Geographers have long understood the importance of distance. In 1955, for example, J.W. Watson defined geography as ‘a discipline in distance.’ His comments, however, originated during a time when geographers were re-conceptualizing both ‘space’ and ‘distance’ as foundational concepts. Reflecting a more relative understanding of space, geographers argued that relative distance is defined by distances along several dimensions. Previously, distance was understood from the standpoint of absolute space; the measure of distance was unchanging (i.e., measured solely in miles or kilometers). With a relative conception of space, however, distance was understood to vary based on other factors, such as time, costs, and barriers to interaction.

The shift toward a relative understanding of space was significant in that it directed geographers to the proposition that the “spaces in which people live are much more psychological than absolute” (Abler et al., 1971: 75). This led to Waldo Tobler’s pronouncement of the ‘first law of geography: everything is related to everything else, but near things are more related than distant things.’ Tobler’s law, in fact, directs attention to the concept of distance-decay, whereby activities or processes between two locations are presumed to decrease in their intensity (or interaction) with increasing distance. According to Peter Haggett (2001: 399), as a general rule, “the degree of spatial interaction (flows between regions) is inversely related to distance; that is, near regions interact more intensely than distant regions.”

The concept of distance-decay has a surprisingly important role to play in our understanding of killing as a human behavior. Grossman (1996), for example identifies that physical distance is crucial in understanding the behavior of killing. As the distance between perpetrator and victim increases, it becomes easier and less traumatic to kill. Grossman (1996: 107) notes that at ‘maximum range’―a range at which the killer is unable to perceive his individual victims without using some form of mechanical assistance (i.e., binoculars, radar, remote camera)―the act of killing is remarkably simple. Indeed, Grossman (p. 108) has not identified one instance of individuals who have refused to kill the enemy under these circumstances.

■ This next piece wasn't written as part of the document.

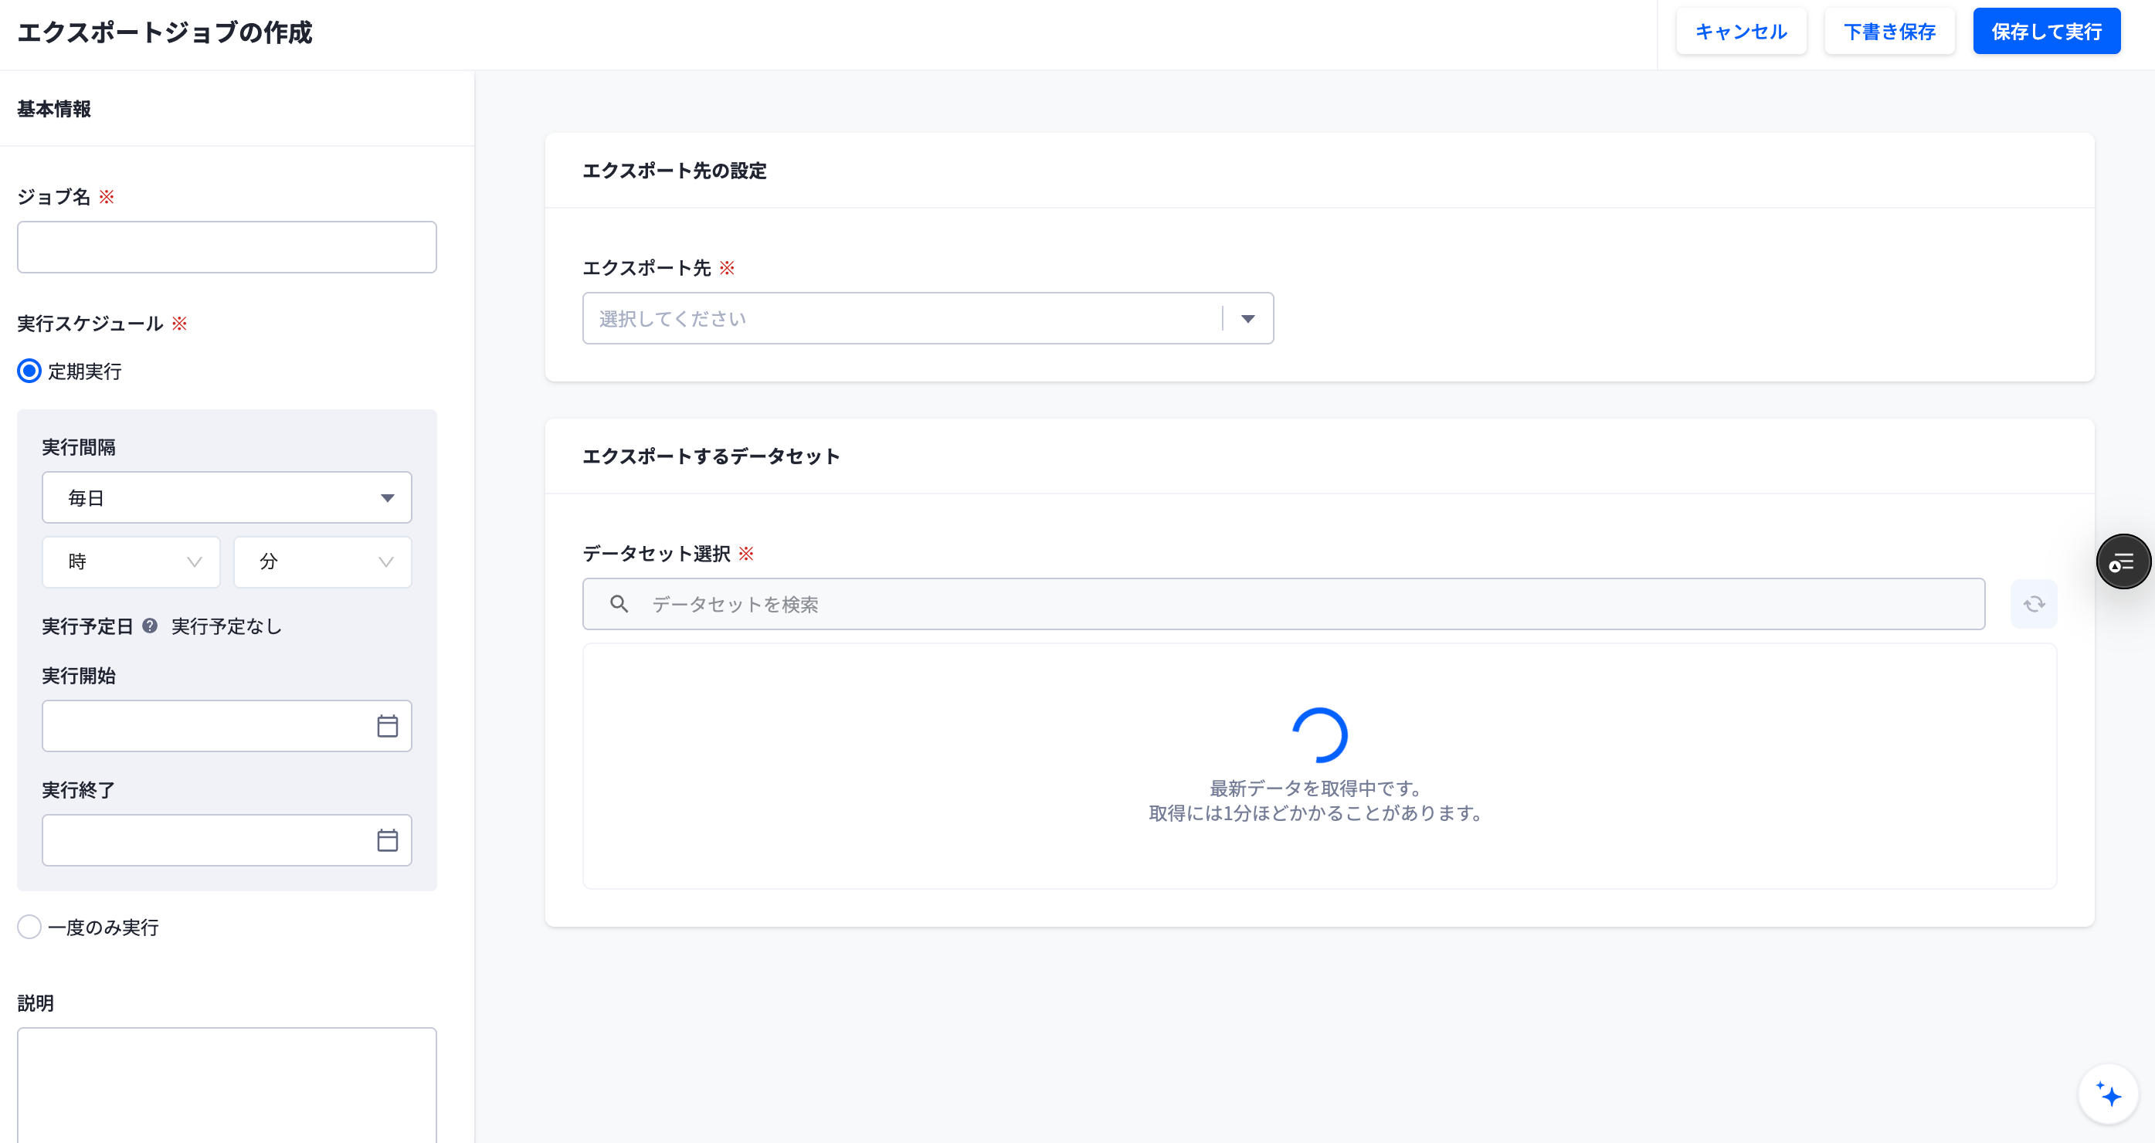Open the 時 hour dropdown
2155x1143 pixels.
[x=131, y=561]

As the range decreases, however, killing becomes more difficult. Grossman (1996: 109) notes that at ‘long range’ (i.e., sniper weapons, tank fire) there begins to appear some disturbance at the act of killing. At mid-range, a distance at which the soldier can see and engage the enemy with rifle fire though unable to perceived the extent of the wounds inflicted or the sounds and facial expressions of the victim, there is an increased emotional toll. Grossman (p. 111) explains that killing at this range is often described as reflexive or automatic, and that the soldier experiences a range of emotions, from an initial feeling of euphoria or elation, followed by a period of guilt and remorse.

Killing becomes increasingly difficult at close range. Here lies “the undeniable certainty of responsibility on the part of the killer” (Grossman 1996, 114). Indeed, Grossman (p. 118) concludes that at ‘close range the resistance to killing an opponent is tremendous. When one looks an opponent in the eye, and knows that he is young or old, scared or angry, it is not possible to deny that the individual about to be killed is much like oneself.” As will be discussed later, appeals to justice and legitimacy must increase as the physical distance of killing decreases.

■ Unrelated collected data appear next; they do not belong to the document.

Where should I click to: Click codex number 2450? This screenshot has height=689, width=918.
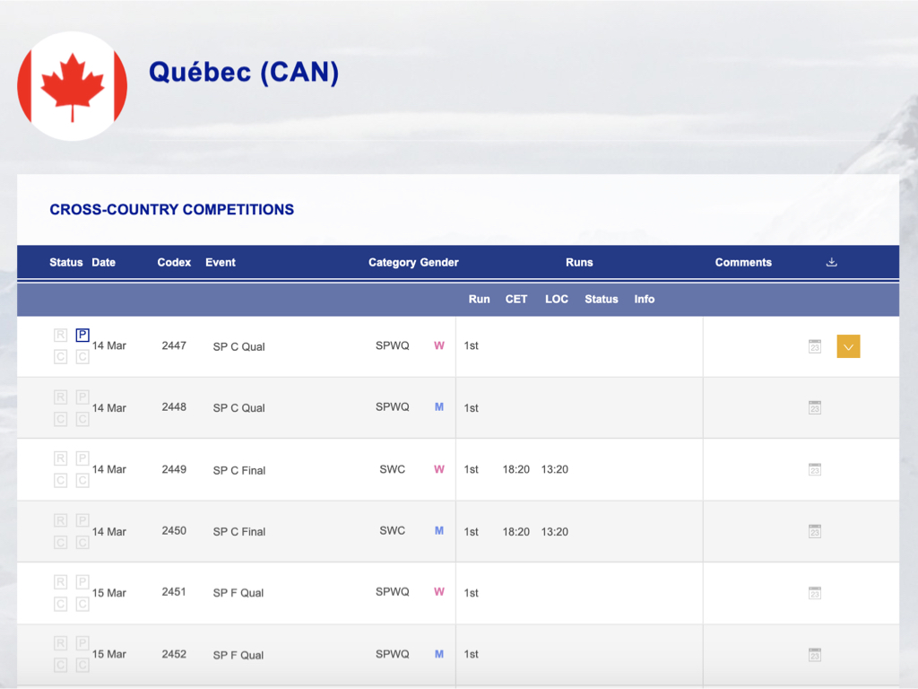point(174,531)
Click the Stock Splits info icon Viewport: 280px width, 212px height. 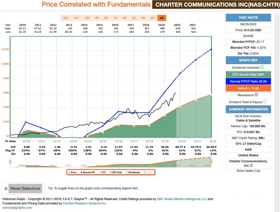click(259, 171)
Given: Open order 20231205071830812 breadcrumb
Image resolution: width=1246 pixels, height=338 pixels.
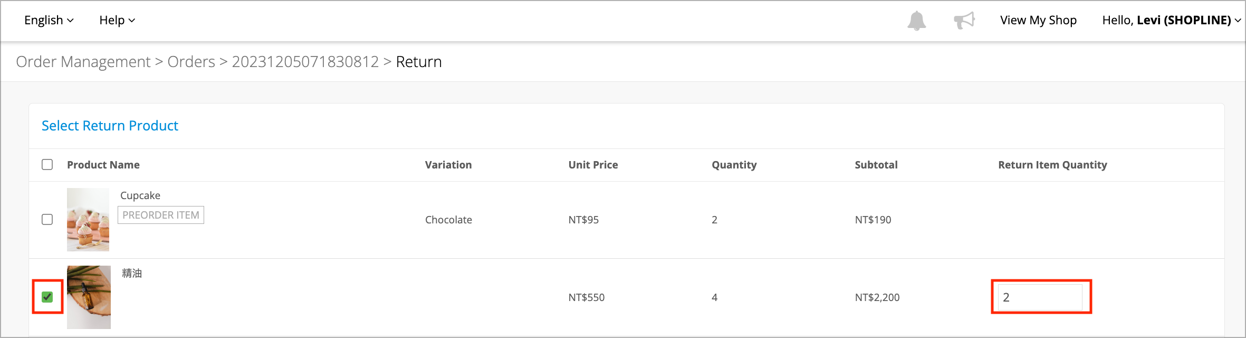Looking at the screenshot, I should tap(305, 62).
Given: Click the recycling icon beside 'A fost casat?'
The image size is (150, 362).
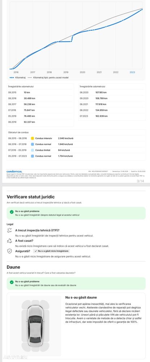Looking at the screenshot, I should pos(10,241).
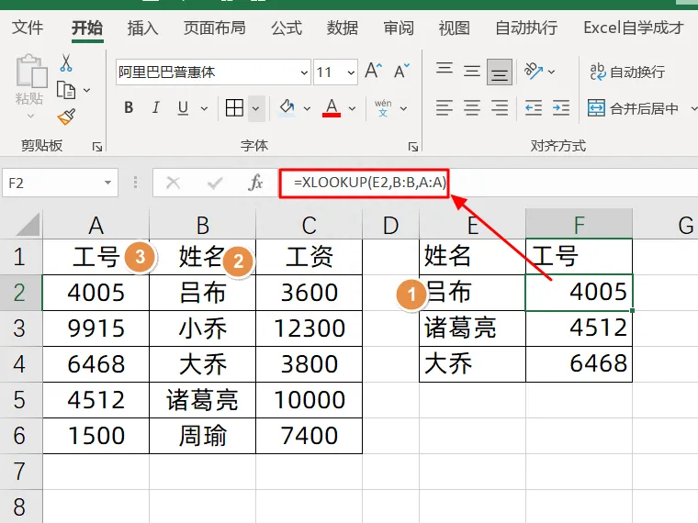The width and height of the screenshot is (698, 523).
Task: Click the Orientation text angle icon
Action: pyautogui.click(x=534, y=71)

In short, Grossman (1996) develops a ‘distance decay’ model of violence. A geographic spectrum of killing exists, and we may assert that the resistance to killing increases with spatial proximity. At one end of the spectrum is the use of aerial bombers, inter-continental missiles, and drones. Here, people kill from thousands of miles away. At the other end is the use of knives and other weapons designed for hand-to-hand combat. Such intense and personal killing is decidedly more traumatic.

This ‘geography of killing’ has important implications for our broader understanding of killing as human behavior, particular as it relates to the killing by ‘ordinary’ citizens in the context of genocide and mass violence. Soldiers, we may argue, are trained to kill and thus ‘better’ equipped to overcome humanity’s resistance to killing. But what about the rest of us? What of the nonsoldiers who participate in massacres and other forms of direct violence? This question has been addressed in a number of genocidal contexts (Browning, 1992; Hinton, 2005; Semelin, 2007).

Whether one considers the Holocaust or the genocides in Cambodia, Rwanda, Darfur and elsewhere, one cannot escape the fact that many (if not most) killings were conducted by ‘ordinary’ people. Indeed, as Christopher Browning (1992: xvii) writes in his seminal work Ordinary Men, “the Holocaust took place because at the most basic level individual human beings killed other human beings in large numbers over an extended period to time.” Such sustained killings throughout the Holocaust and other settings by ‘ordinary’ people, to be sure, were the result of many factors: A broader context in which killings were permitted and sanctioned by state authorities; an organizational structure that facilitated killing; the availability of weapons.

At an individual level, however, other more psychological components must be considered. As Chirot and McCauley (2006: 53) explain, “Most humans have a sense of fairness that governs relations with others.” Consequently, physical distance―while important―must be tempered with an additional component. Distance is not simply spatial; it also entails a social component. This, in fact, ties into our earlier discussion on the concept of space, for spatial relations are also social relations. And, as Taylor (2009: 44) writes, “No perpetrator acts, no victim suffers, in total isolation, even though they may kill, or die, alone.” The human act of killing must be viewed as a socio-spatial relation.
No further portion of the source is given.